When a new trace buffer is read from the trace file, a new input handler
is duplicated from the top one. Some of these data are poiters and
should not be duplicated, as it could lead to a memory corruption on
handler close.
Added a safety check to ensure requested buffer index is valid.
Signed-off-by: Tzvetomir Stoyanov (VMware) <tz.stoyanov@xxxxxxxxx>
---
lib/trace-cmd/trace-input.c | 4 +++-
1 file changed, 3 insertions(+), 1 deletion(-)

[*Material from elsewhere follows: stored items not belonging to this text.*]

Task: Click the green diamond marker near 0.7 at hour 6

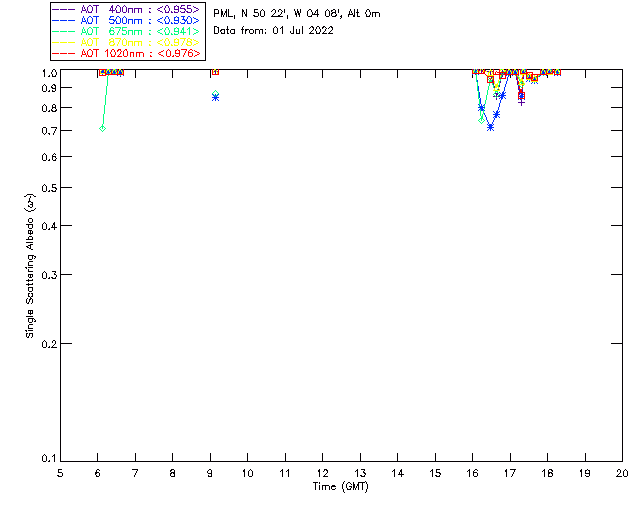Action: [102, 129]
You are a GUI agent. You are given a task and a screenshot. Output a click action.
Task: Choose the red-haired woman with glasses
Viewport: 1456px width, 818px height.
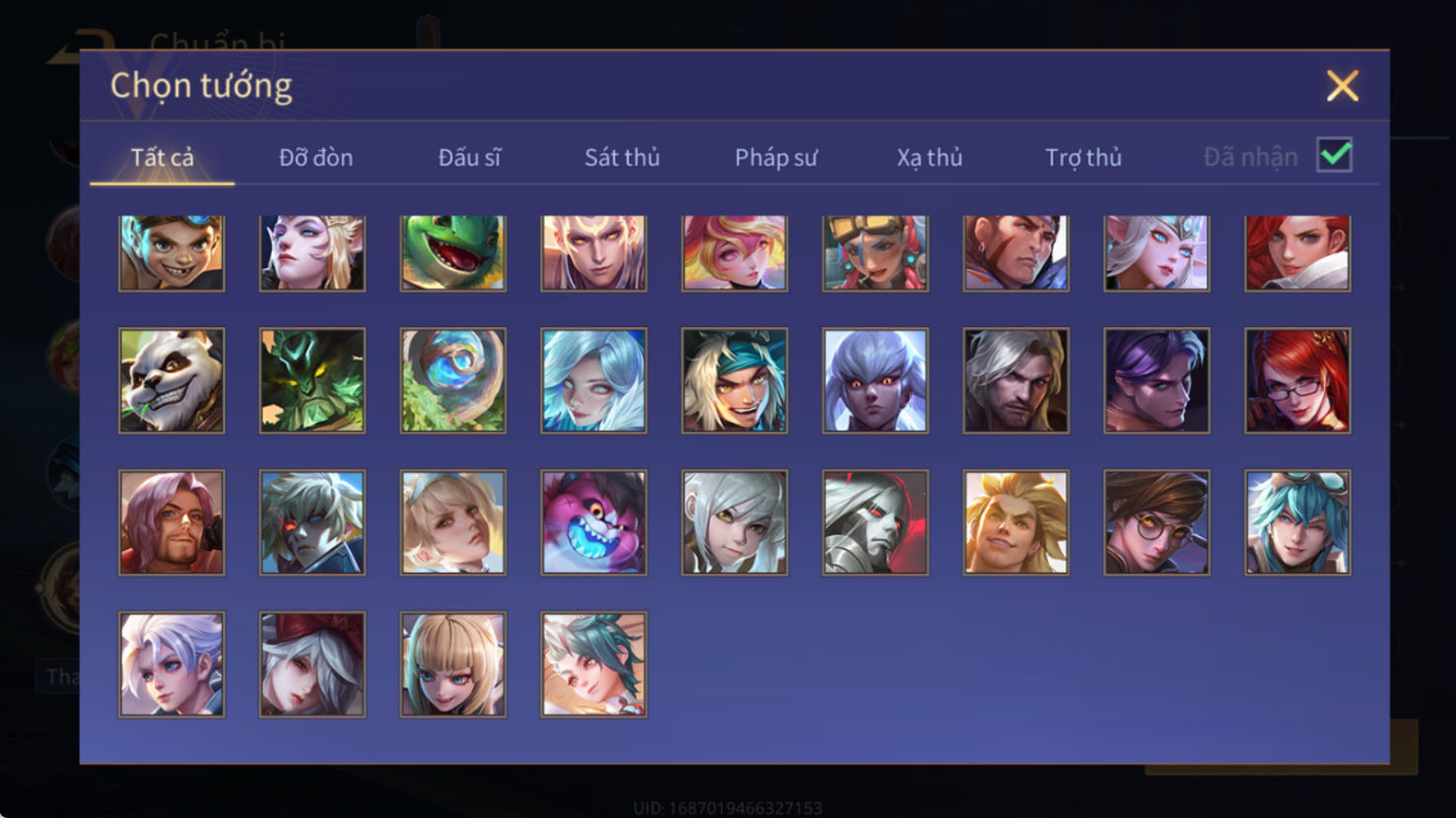point(1297,380)
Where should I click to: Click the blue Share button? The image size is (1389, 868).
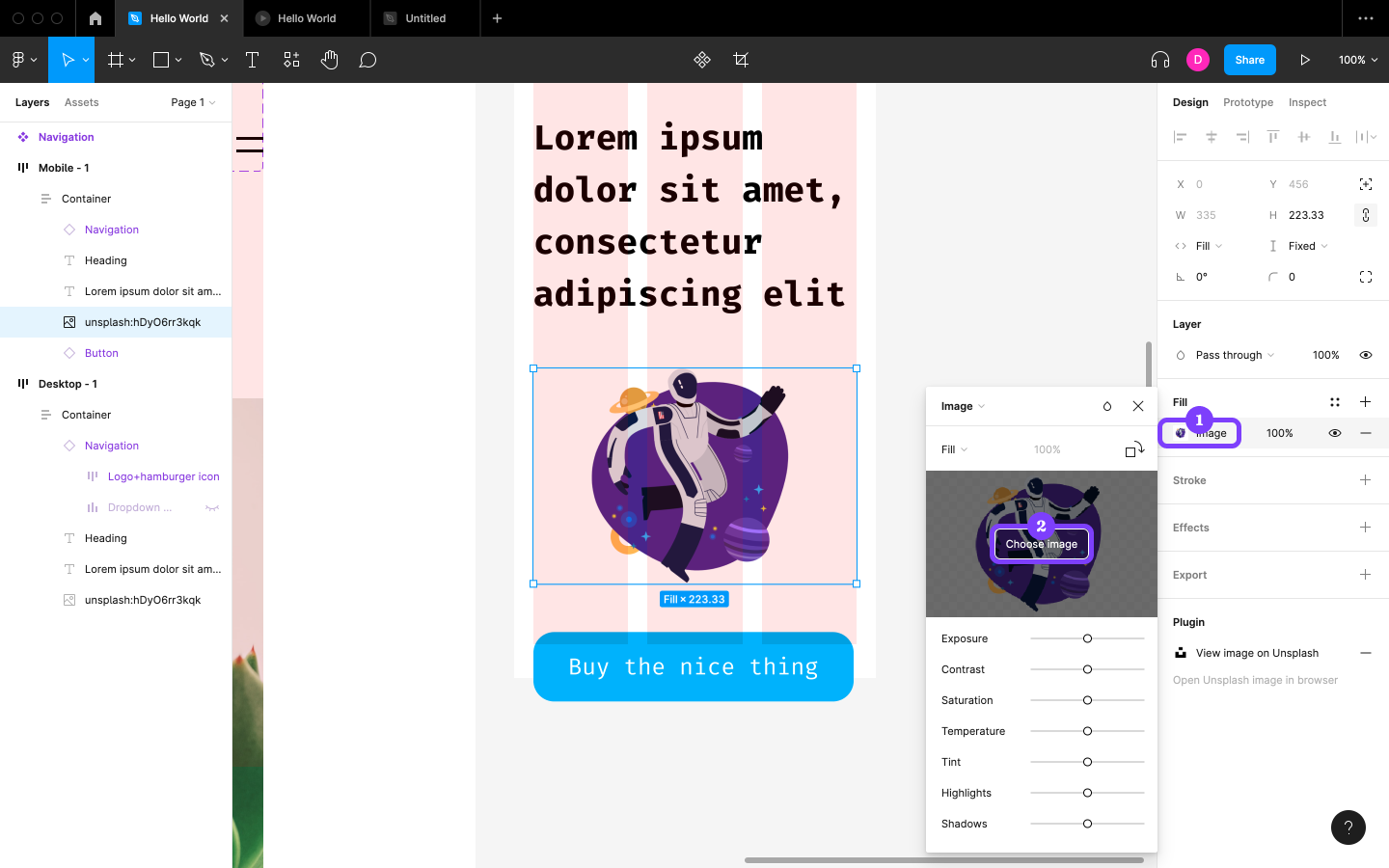pyautogui.click(x=1249, y=60)
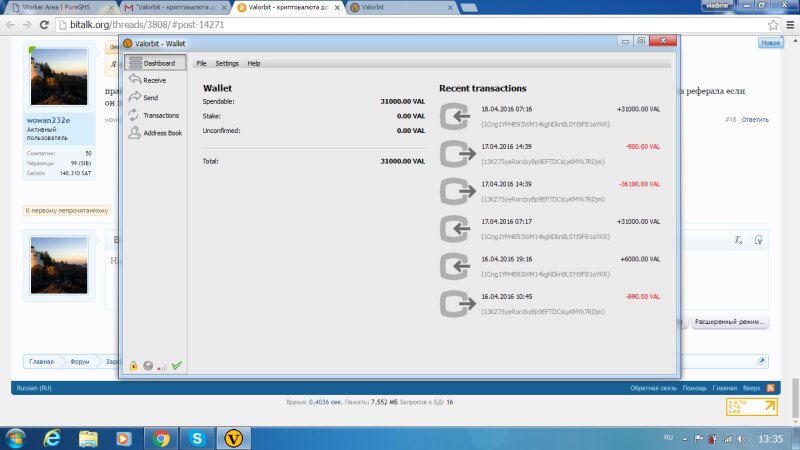Open the Settings menu
This screenshot has height=450, width=800.
click(x=227, y=63)
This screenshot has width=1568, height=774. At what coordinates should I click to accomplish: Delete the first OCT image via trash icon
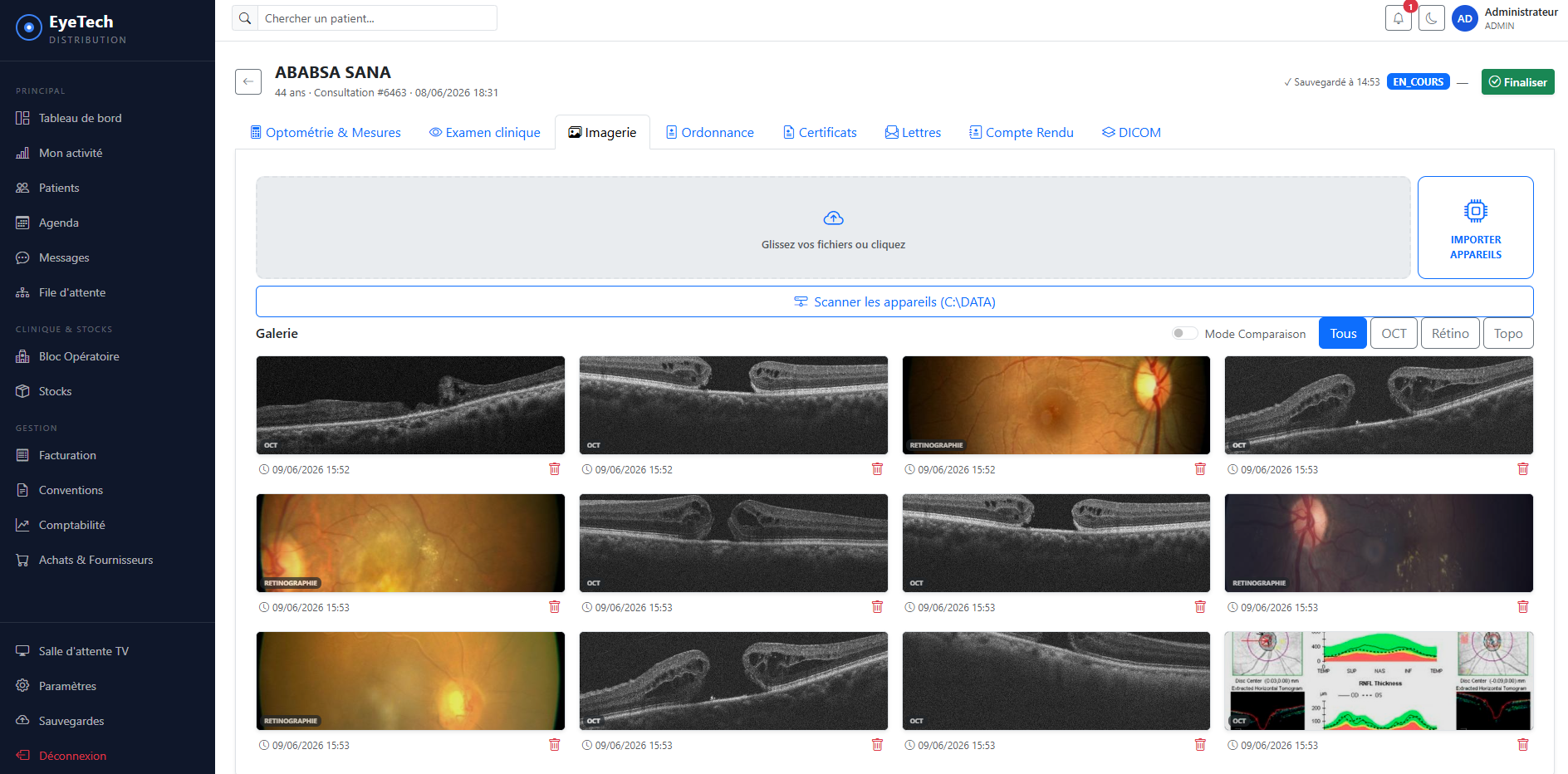click(555, 469)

diff --git a/lib/trace-cmd/trace-input.c b/lib/trace-cmd/trace-input.c
index af11cbc6..787d6825 100644
--- a/lib/trace-cmd/trace-input.c
+++ b/lib/trace-cmd/trace-input.c
@@ -3946,13 +3946,14 @@ struct tracecmd_input *
tracecmd_buffer_instance_handle(struct tracecmd_input *handle, int indx)
{
struct tracecmd_input *new_handle;
- struct input_buffer_instance *buffer = &handle->buffers[indx];
+ struct input_buffer_instance *buffer;
size_t offset;
ssize_t ret;
if (indx >= handle->nr_buffers)
return NULL;
+ buffer = &handle->buffers[indx];
/*
* We make a copy of the current handle, but we substitute
* the cpu data with the cpu data for this buffer.
@@ -3966,6 +3967,7 @@ tracecmd_buffer_instance_handle(struct tracecmd_input *handle, int indx)
new_handle->nr_buffers = 0;
new_handle->buffers = NULL;
new_handle->version = NULL;
+ new_handle->guest = NULL;
new_handle->ref = 1;
if (handle->trace_clock) {
new_handle->trace_clock = strdup(handle->trace_clock);
--
2.31.1
|